Document excerpt:
This is the documentation for the Reading papers: Extraction of molecular interaction networks with large language models study.
Questions about the study can be addressed to Enio Gjerga, Philipp Wiesenbach or Prof. Christoph Dieterich or feel free to open an Issue for anything related to the code.
This study makes use of the RegulaTome corpus of literature, so we suggest to have a look at this study first.
Distributed under the GNU GPLv3 License.
The code and results have been organized in the following direcotries:
Here we provide the structured JSON files for each case study:
- PPI evaluations over the RegulaTome corpus (regulatome_eval_ppi)
- GRN evaluations over the RegulaTome corpus (regulatome_eval_grn)
- PPI evaluations over the selected Manuscript corpus (manuscript_eval_ppi)
The JSON files being contained in each of these directories have been named according to the type as well as the LLM model used for evaluation (Please refer to the study manuscript for the nomenclature).
Here we provide the scripts that were used to calculate and visualize the precision-recall values for PPI and GRN relation extraction in the RegulaTome and the selected manuscript corpus.
The following R-scripts can be found in the dirctory and which should be run in the order presented in this documentation.

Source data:
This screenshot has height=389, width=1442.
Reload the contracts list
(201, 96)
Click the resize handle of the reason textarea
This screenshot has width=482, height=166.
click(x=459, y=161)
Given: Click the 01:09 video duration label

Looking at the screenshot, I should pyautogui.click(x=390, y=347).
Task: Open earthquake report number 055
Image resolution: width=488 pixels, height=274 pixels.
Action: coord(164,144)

...

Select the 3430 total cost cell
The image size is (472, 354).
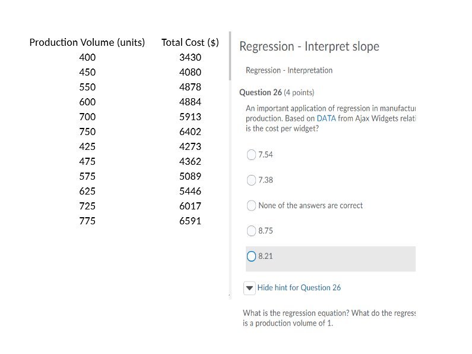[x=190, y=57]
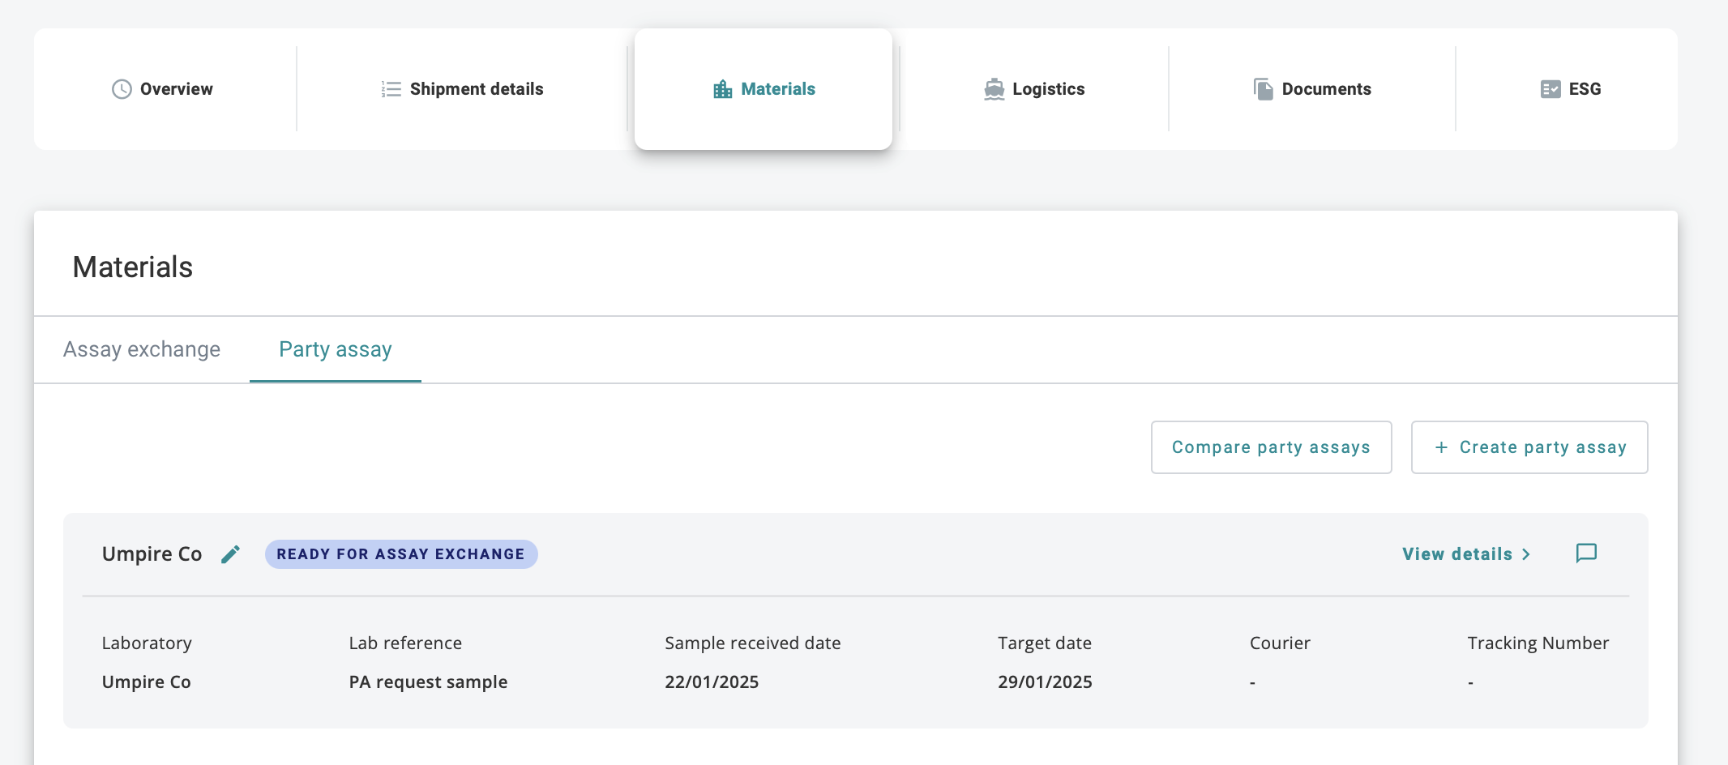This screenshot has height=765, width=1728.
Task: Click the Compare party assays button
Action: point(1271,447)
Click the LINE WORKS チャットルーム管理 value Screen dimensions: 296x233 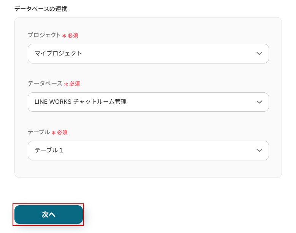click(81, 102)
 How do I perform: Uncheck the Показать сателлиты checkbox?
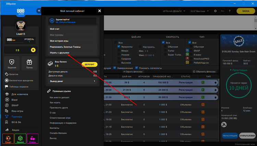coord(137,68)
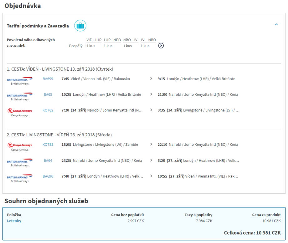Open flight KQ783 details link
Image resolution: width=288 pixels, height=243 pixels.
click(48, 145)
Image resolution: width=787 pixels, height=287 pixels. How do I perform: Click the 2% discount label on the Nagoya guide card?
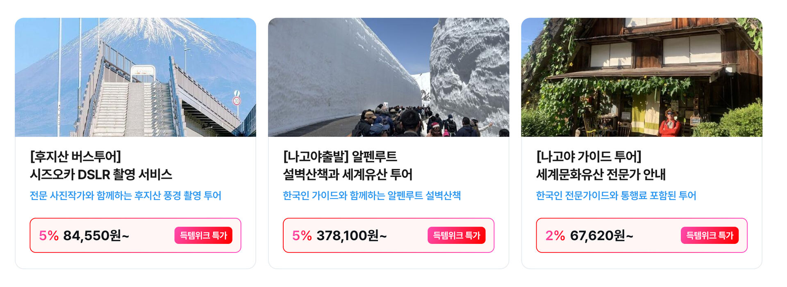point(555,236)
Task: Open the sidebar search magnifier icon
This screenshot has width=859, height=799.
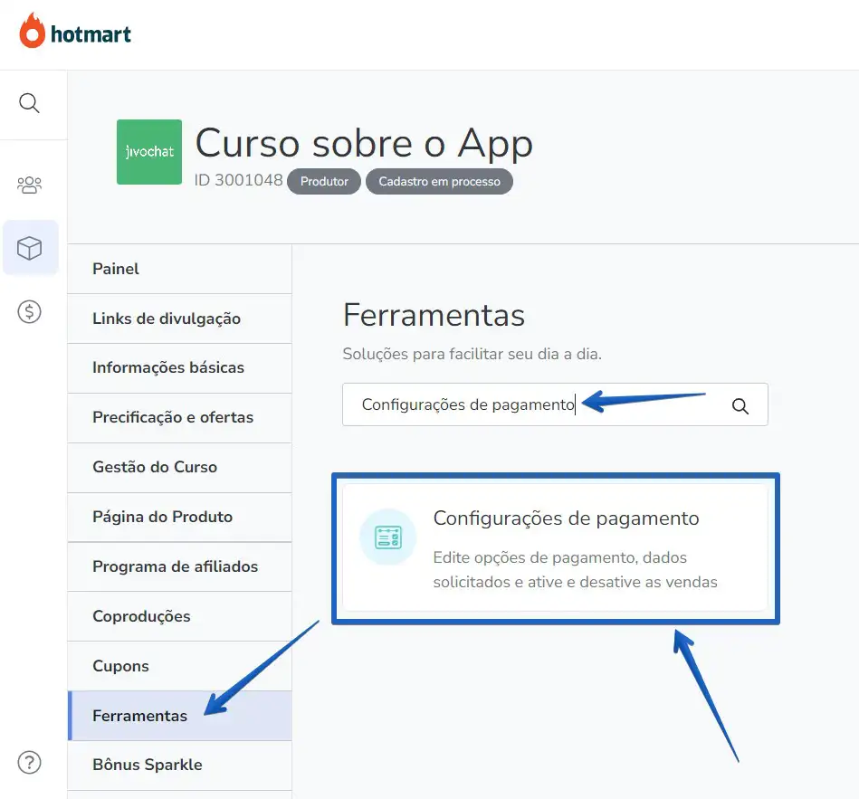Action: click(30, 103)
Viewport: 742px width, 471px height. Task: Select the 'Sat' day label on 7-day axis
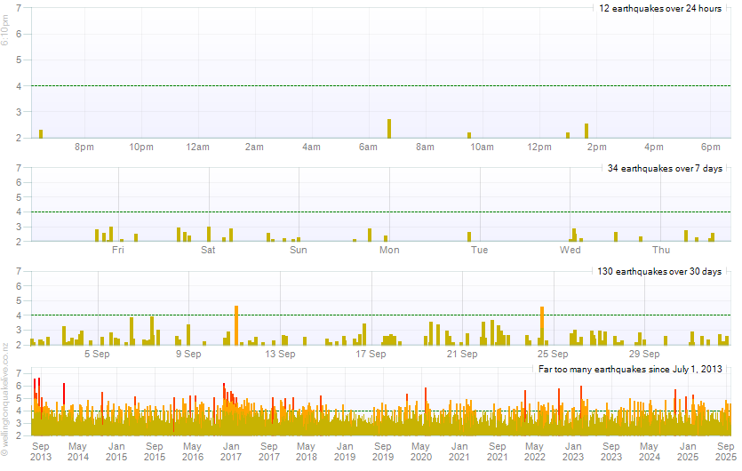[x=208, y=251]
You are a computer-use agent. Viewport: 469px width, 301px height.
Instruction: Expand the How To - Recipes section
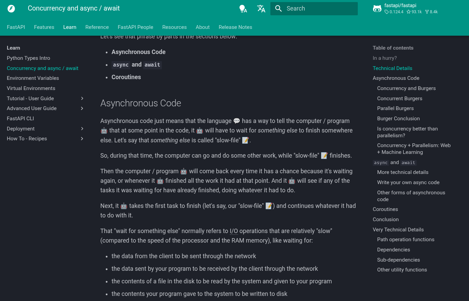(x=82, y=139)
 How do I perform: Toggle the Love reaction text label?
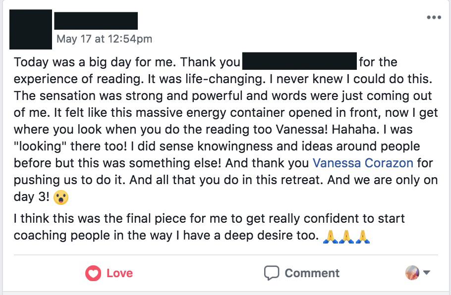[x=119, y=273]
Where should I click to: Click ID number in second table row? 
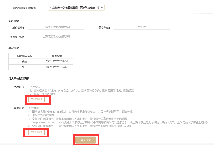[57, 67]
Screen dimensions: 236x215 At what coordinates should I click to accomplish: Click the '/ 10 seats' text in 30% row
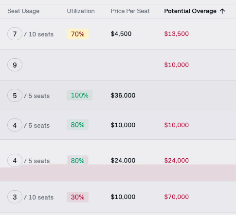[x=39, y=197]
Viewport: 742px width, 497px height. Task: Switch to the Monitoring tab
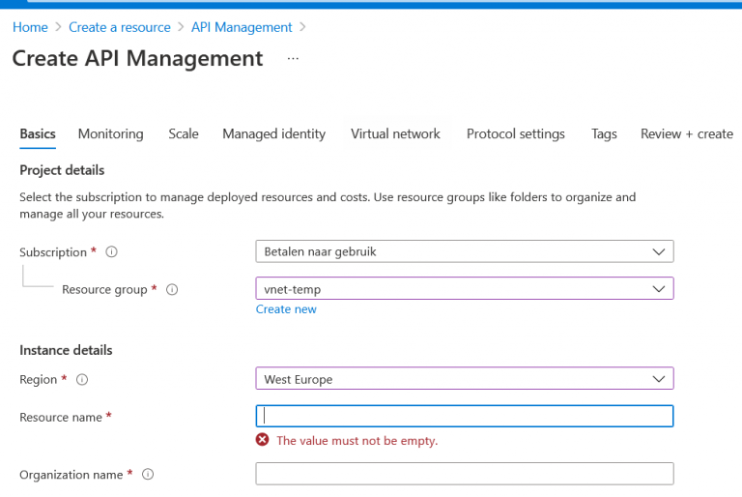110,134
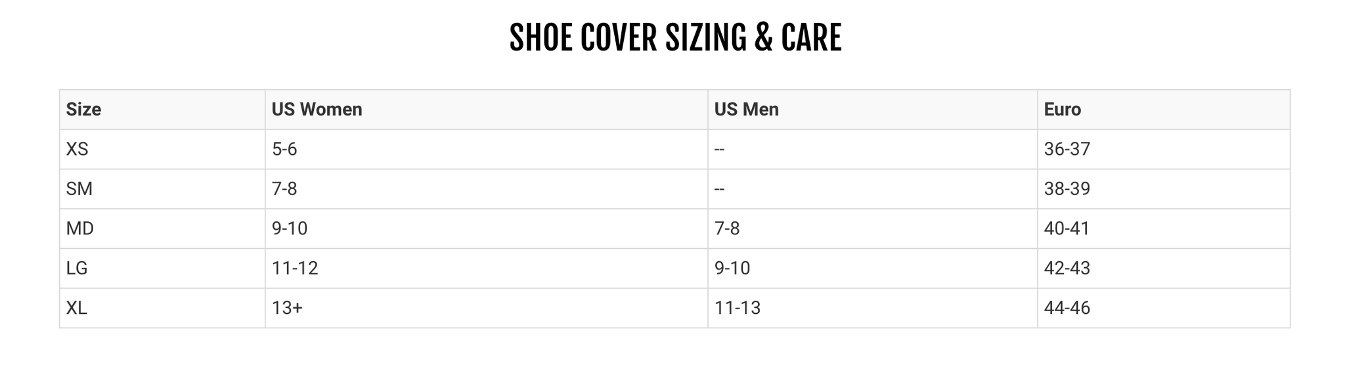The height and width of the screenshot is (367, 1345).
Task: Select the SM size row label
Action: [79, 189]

Using the information:
**A)** Answer these questions using the study documentation:
(i) Which corpus of literature does the study make use of?
(ii) Under what license is the work distributed?
(iii) Which directory holds the PPI evaluations over the selected Manuscript corpus?
**B)** Reproduce the part of the study documentation that starts with "Questions about the" and goes on through "Manuscript corpus (manuscript_eval_ppi)".

Answer section:
**A)**
(i) The RegulaTome corpus.
(ii) The GNU GPLv3 License.
(iii) manuscript_eval_ppi

**B)**
Questions about the study can be addressed to Enio Gjerga, Philipp Wiesenbach or Prof. Christoph Dieterich or feel free to open an Issue for anything related to the code.
This study makes use of the RegulaTome corpus of literature, so we suggest to have a look at this study first.
Distributed under the GNU GPLv3 License.
The code and results have been organized in the following direcotries:
Here we provide the structured JSON files for each case study:
- PPI evaluations over the RegulaTome corpus (regulatome_eval_ppi)
- GRN evaluations over the RegulaTome corpus (regulatome_eval_grn)
- PPI evaluations over the selected Manuscript corpus (manuscript_eval_ppi)